Commentaire par padawan — 21/10/2008 @ 2:55
Padawan> Archive.org n’est pas seule. Depuis la loi LCEN, la BNF (biblio nationale de France) s’est vue refilée une mission de “dépôt légal des sites internet”. C’est une logique d’archivage différente (et en l’état moins avancée) de celle d’Internet Archive, mais il est faux de dire que rien d’autre n’existe en la matière.
Pour plus d’info (pas le temps en commentaire); un bon point de départ ici :
http://www.bnf.fr/pages/infopro/depotleg/dli_intro.htm
“
Commentaire par olivier — 21/10/2008 @ 10:25
@ Padawan : N’y a-t-il pas quand même un problème d’acceptation de l’oubli sur Internet ?
Commentaire par Yarqaba — 21/10/2008 @ 3:11
Yarqaba > Ok, peut-être que les choses ne sont pas bien mises en forme dans ma tribune, mais Padawan a bien répondu sur l’essentiel. Je ne dis pas qu’on ne se souvient de rien sur internet, je dis qu’on ne sait pas de quoi on se souvient ni où le retrouver. En fait, pour le dire autrement, je pose la question de la stabilité de la mémoire. Et j’ajoute ensuite la notion de transmission, qui est la pièce suivante sur le puzzle.

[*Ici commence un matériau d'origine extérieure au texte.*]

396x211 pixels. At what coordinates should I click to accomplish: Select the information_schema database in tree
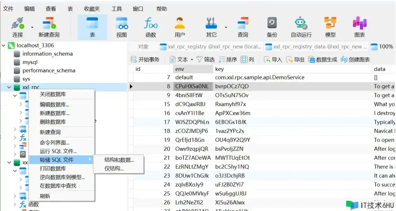pyautogui.click(x=47, y=54)
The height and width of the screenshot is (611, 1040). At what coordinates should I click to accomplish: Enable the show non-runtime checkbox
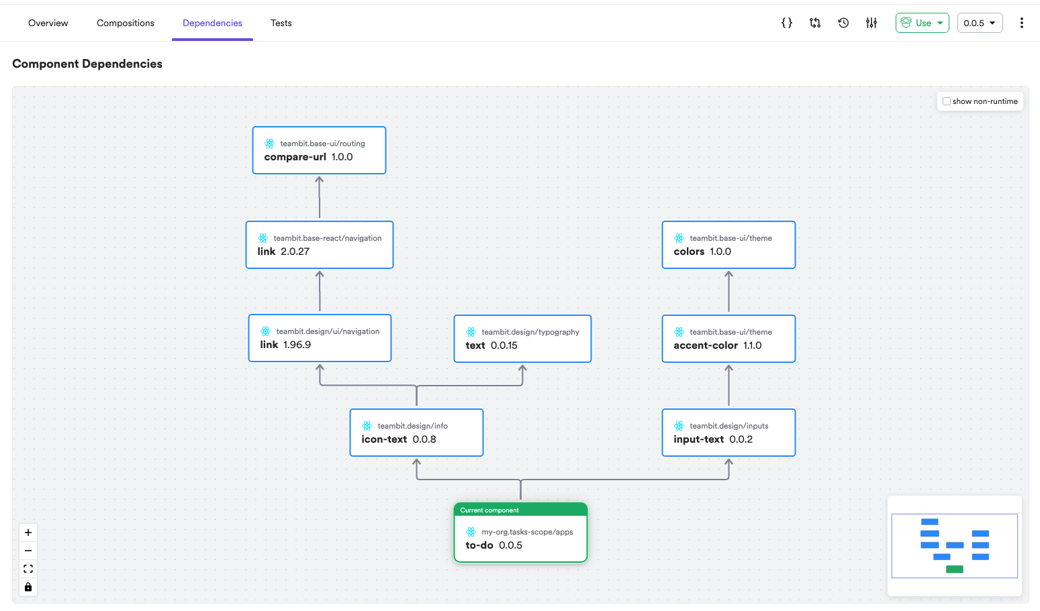(947, 101)
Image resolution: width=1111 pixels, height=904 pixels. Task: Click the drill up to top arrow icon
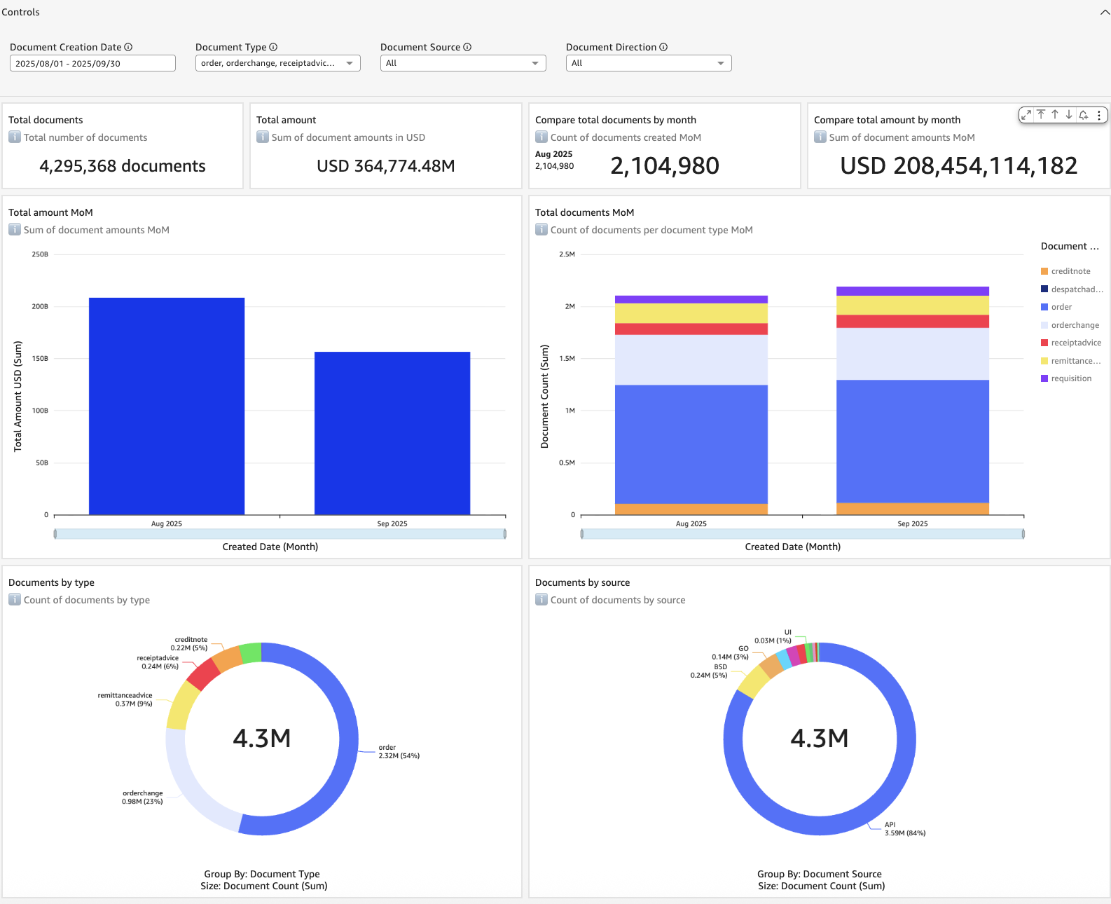point(1041,115)
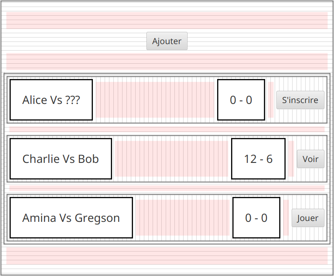Click the 0 - 0 score beside Amina Vs Gregson
The width and height of the screenshot is (334, 276).
(x=256, y=218)

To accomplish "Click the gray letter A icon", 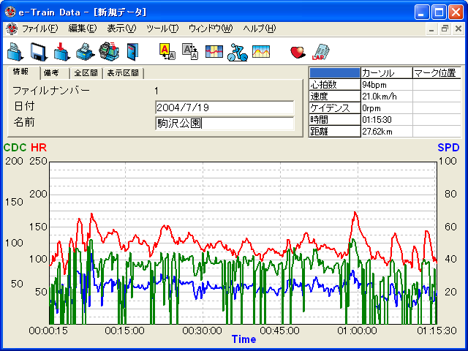I will coord(190,51).
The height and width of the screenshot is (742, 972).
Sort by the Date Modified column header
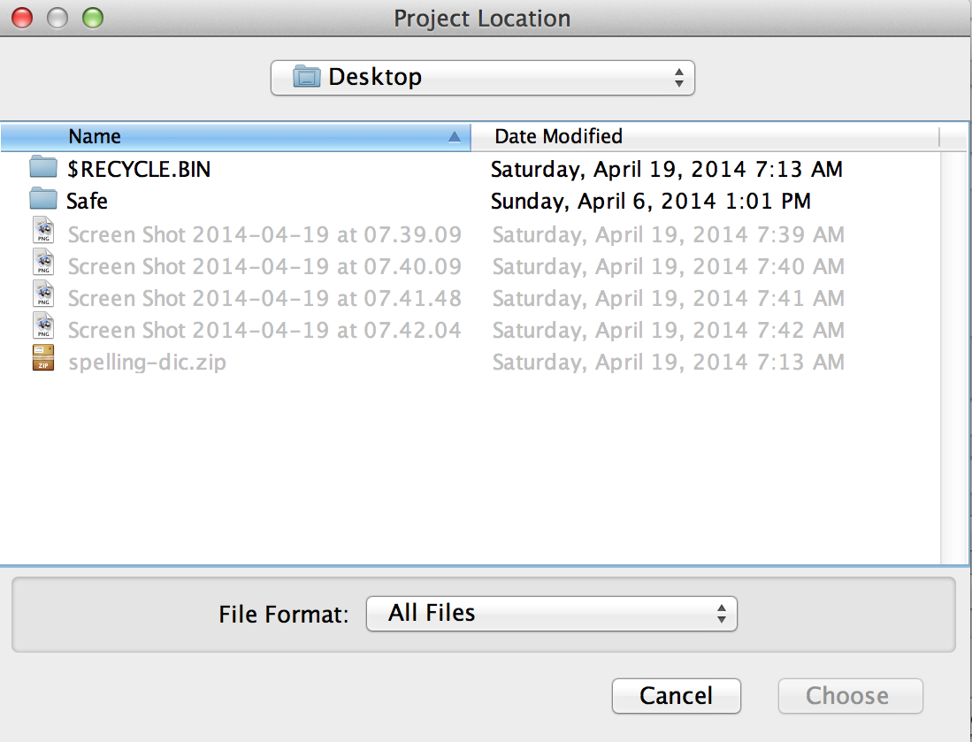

Padawan > Le droit à l’oubli, on en bénéficie par nature dans le monde physique. C’est central, et c’est une question de plus en plus forte à mesure que le temps passe et que les traces de nous-mêmes, impromptues, non maîtrisées… se multiplient et nous échappent. C’est pour ça que je pense que cette question de la mémoire se pose, et je l’ai appliquée à un domaine que je connais un peu, pour y travailler. Il n’y a pas de droit à l’oubli sur internet, mais il y a la question des données personnelles, qui l’intègre.